(Information provided Opens)

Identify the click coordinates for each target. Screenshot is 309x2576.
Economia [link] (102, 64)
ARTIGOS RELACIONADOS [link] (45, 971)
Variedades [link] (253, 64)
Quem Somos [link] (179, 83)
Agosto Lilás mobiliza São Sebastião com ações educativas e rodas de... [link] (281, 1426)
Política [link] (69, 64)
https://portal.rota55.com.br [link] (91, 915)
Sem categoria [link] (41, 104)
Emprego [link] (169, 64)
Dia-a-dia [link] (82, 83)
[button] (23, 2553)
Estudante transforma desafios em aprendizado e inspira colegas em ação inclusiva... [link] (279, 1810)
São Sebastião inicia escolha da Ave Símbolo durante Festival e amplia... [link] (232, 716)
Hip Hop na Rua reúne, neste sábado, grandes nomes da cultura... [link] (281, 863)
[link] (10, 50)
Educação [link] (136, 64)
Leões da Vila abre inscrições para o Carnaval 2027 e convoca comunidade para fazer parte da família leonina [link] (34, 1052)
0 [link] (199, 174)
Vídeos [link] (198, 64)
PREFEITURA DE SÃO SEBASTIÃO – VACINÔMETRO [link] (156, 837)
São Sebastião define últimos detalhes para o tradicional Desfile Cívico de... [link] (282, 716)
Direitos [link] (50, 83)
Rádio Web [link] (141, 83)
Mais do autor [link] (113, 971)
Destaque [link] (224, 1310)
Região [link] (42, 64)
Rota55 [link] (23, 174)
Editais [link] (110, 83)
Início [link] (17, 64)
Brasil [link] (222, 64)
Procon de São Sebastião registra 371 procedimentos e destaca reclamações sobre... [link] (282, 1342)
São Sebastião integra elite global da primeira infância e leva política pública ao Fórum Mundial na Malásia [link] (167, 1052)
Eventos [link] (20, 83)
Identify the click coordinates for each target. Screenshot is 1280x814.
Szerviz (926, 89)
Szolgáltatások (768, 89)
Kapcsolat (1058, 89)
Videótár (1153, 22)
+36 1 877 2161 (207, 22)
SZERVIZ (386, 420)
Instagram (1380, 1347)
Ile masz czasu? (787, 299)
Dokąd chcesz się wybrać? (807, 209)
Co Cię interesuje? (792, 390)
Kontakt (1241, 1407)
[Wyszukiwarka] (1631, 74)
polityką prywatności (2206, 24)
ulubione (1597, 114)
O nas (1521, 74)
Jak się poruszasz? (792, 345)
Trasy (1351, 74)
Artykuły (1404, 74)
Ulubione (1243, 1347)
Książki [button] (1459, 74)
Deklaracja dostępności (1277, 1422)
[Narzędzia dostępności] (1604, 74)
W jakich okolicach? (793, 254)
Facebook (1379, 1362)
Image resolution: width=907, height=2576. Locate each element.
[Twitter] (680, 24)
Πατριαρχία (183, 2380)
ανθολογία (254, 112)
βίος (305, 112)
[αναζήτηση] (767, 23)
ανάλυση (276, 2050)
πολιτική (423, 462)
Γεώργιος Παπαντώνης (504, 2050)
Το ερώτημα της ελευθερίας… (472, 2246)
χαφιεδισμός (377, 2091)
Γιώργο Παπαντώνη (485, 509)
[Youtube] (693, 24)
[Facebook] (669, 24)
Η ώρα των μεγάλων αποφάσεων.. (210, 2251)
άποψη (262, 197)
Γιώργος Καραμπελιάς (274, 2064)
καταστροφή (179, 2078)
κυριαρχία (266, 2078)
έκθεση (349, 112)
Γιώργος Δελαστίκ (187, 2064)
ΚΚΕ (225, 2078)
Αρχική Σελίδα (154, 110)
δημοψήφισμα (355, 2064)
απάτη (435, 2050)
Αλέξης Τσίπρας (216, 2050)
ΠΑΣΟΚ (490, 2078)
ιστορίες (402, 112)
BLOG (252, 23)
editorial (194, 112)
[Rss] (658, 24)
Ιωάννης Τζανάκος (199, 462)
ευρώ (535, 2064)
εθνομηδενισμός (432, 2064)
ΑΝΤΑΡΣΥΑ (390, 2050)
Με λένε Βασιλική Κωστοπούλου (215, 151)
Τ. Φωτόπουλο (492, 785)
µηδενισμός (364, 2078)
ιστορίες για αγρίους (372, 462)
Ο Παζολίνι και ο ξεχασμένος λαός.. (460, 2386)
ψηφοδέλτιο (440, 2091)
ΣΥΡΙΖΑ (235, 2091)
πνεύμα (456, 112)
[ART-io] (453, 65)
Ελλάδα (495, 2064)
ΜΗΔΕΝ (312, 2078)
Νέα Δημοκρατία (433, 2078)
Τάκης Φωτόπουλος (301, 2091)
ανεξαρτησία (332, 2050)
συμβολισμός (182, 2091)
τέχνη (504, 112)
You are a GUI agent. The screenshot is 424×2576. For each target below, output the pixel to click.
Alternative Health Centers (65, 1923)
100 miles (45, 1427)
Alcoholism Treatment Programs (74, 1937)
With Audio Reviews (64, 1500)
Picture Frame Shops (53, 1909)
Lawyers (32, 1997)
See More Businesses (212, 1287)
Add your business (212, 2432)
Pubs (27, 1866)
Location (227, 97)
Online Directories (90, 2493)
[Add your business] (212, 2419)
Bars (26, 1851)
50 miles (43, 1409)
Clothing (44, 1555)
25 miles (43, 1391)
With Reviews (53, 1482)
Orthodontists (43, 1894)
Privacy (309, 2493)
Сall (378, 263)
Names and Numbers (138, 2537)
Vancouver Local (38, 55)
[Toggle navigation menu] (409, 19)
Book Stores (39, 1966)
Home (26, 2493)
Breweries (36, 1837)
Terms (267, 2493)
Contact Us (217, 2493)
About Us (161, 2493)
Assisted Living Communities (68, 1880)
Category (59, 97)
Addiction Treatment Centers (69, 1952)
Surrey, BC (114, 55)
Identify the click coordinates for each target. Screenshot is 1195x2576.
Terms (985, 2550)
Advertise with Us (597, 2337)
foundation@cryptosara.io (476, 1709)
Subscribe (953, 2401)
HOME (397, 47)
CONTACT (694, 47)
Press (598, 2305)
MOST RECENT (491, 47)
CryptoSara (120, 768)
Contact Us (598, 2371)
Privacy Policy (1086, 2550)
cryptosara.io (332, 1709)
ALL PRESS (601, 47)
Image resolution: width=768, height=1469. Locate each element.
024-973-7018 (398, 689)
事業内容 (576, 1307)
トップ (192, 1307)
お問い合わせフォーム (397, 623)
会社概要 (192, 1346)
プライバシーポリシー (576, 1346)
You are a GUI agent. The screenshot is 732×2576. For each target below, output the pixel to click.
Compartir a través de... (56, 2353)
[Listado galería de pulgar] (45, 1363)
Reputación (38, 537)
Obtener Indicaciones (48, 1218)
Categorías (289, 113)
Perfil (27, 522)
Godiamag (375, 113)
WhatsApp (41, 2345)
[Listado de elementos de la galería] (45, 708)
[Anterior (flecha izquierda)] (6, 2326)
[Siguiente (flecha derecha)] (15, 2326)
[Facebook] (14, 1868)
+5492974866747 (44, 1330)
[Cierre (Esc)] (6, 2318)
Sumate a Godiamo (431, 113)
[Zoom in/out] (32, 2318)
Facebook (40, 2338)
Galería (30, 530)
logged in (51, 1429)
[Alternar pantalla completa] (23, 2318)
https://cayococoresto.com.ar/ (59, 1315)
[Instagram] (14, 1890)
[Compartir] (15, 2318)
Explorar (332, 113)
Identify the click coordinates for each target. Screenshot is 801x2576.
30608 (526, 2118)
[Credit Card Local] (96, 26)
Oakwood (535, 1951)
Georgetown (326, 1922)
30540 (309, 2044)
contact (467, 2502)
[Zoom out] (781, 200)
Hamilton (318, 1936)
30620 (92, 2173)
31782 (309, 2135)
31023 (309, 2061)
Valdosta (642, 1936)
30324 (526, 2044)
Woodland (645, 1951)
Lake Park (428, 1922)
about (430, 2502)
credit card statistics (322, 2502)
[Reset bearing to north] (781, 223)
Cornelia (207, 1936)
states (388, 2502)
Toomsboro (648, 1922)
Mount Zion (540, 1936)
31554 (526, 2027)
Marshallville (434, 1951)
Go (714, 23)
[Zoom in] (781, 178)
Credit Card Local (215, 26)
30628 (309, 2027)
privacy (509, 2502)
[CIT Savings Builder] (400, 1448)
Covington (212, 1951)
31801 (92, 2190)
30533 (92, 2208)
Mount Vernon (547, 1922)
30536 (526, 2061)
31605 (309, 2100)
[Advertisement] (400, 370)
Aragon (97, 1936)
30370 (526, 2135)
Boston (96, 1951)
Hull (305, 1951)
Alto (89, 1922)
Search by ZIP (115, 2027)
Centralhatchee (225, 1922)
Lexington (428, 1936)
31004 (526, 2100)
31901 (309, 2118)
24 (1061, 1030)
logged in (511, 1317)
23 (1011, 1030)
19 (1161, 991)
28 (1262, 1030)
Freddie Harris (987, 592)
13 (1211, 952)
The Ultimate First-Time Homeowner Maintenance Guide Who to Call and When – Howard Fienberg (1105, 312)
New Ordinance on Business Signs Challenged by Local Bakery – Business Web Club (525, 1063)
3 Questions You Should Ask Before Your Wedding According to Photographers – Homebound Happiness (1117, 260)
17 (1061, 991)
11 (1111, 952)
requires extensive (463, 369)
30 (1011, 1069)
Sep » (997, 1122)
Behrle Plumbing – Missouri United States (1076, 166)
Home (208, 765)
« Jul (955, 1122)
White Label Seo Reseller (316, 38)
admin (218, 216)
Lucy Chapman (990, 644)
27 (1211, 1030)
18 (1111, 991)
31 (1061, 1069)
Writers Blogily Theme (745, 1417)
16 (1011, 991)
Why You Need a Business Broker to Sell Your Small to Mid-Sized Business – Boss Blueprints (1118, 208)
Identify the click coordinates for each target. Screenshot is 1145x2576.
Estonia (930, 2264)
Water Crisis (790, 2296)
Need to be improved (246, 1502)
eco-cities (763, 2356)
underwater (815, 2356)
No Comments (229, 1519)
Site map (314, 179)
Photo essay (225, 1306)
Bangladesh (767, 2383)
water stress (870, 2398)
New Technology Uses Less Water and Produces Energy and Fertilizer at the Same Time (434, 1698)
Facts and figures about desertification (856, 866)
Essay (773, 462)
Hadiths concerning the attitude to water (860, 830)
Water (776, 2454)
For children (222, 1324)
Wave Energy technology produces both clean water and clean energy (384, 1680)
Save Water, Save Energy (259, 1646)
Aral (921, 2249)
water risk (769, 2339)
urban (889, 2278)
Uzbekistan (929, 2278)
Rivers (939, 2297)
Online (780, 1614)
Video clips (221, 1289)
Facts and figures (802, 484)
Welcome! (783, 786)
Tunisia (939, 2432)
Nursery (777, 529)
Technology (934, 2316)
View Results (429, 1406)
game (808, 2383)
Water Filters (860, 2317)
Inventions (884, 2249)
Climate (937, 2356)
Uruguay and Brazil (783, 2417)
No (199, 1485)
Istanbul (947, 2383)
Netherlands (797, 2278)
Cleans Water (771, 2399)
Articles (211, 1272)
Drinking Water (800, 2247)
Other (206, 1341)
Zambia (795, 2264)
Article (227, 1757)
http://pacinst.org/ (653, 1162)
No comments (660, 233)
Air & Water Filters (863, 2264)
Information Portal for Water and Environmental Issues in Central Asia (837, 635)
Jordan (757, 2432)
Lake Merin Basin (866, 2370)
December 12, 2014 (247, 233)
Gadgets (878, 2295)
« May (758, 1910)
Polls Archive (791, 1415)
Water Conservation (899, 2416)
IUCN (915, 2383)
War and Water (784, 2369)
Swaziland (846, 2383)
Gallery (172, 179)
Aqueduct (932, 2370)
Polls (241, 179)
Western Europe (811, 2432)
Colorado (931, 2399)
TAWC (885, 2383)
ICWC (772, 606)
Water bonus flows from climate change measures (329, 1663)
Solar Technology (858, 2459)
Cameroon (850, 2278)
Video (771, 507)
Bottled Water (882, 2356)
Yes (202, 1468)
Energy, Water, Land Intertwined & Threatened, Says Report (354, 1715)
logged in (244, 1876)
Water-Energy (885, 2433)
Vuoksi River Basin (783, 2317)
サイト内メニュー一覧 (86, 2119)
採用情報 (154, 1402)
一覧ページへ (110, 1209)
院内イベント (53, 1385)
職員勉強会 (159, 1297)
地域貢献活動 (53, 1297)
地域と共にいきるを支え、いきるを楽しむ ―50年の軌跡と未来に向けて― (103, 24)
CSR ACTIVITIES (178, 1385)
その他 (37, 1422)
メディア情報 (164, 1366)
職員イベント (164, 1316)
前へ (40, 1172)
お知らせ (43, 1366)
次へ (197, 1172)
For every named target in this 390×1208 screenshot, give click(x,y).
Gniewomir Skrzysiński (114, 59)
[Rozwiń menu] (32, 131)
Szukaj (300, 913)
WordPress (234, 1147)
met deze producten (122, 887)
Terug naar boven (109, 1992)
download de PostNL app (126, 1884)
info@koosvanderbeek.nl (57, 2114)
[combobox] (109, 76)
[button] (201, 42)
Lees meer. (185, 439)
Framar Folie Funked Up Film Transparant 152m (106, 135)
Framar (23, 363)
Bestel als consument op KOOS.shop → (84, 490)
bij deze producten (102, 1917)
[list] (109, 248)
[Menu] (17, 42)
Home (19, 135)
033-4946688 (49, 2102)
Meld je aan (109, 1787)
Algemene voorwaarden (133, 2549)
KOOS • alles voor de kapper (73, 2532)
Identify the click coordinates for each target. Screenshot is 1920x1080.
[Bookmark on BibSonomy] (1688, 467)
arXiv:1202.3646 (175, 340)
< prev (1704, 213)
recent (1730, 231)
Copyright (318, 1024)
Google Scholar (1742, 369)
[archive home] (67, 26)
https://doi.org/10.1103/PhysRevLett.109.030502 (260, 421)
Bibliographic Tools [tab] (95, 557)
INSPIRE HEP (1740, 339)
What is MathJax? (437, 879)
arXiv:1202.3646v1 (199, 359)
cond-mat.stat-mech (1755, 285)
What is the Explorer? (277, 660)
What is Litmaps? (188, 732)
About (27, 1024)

(Information provided Closes)

**Your goal**
Return only the lines from the beginning of the material up to and including the line with "Brasil [link] (222, 64)", exactly as written.

**Output**
Identify the click coordinates for each target. Screenshot is 309x2576.
Economia [link] (102, 64)
ARTIGOS RELACIONADOS [link] (45, 971)
Variedades [link] (253, 64)
Quem Somos [link] (179, 83)
Agosto Lilás mobiliza São Sebastião com ações educativas e rodas de... [link] (281, 1426)
Política [link] (69, 64)
https://portal.rota55.com.br [link] (91, 915)
Sem categoria [link] (41, 104)
Emprego [link] (169, 64)
Dia-a-dia [link] (82, 83)
[button] (23, 2553)
Estudante transforma desafios em aprendizado e inspira colegas em ação inclusiva... [link] (279, 1810)
São Sebastião inicia escolha da Ave Símbolo durante Festival e amplia... [link] (232, 716)
Hip Hop na Rua reúne, neste sábado, grandes nomes da cultura... [link] (281, 863)
[link] (10, 50)
Educação [link] (136, 64)
Leões da Vila abre inscrições para o Carnaval 2027 e convoca comunidade para fazer parte da família leonina [link] (34, 1052)
0 [link] (199, 174)
Vídeos [link] (198, 64)
PREFEITURA DE SÃO SEBASTIÃO – VACINÔMETRO [link] (156, 837)
São Sebastião define últimos detalhes para o tradicional Desfile Cívico de... [link] (282, 716)
Direitos [link] (50, 83)
Rádio Web [link] (141, 83)
Mais do autor [link] (113, 971)
Destaque [link] (224, 1310)
Região [link] (42, 64)
Rota55 [link] (23, 174)
Editais [link] (110, 83)
Início [link] (17, 64)
Brasil [link] (222, 64)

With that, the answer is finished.